Word for word, restate the lines of the listing from the one that holds "The width and height of the screenshot is (1370, 896)." through the very last line, and nothing more.

*** Opening of DATA FOR THIS EXERCISE ***

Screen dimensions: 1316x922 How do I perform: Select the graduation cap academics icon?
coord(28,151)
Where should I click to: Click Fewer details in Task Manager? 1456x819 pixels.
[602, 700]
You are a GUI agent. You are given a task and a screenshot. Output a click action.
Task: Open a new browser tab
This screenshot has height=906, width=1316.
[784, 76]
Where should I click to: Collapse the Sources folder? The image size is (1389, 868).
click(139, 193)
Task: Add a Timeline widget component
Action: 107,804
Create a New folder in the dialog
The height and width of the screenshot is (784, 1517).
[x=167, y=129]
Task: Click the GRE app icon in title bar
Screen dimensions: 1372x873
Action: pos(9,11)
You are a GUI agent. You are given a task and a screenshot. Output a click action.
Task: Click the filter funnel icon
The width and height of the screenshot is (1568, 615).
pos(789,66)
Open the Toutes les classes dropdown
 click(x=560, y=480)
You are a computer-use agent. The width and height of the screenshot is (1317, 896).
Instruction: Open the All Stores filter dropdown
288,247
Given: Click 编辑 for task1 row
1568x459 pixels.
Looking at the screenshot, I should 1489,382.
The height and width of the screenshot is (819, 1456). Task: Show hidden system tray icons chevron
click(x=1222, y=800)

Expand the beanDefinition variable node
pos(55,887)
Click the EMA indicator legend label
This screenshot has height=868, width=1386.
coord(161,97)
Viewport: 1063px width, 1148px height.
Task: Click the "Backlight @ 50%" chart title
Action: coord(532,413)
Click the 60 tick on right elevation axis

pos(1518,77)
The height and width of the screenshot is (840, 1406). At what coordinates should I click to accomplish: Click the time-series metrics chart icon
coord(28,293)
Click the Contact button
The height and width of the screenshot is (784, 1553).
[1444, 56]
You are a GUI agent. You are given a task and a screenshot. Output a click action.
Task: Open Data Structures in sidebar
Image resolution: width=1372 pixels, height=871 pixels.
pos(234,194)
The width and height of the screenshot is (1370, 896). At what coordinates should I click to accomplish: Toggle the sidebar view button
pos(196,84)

*** Close of DATA FOR THIS EXERCISE ***

→ TASK SOLUTION
The width and height of the screenshot is (1370, 896). At what coordinates should I click to accomplish: Toggle the sidebar view button
pos(196,84)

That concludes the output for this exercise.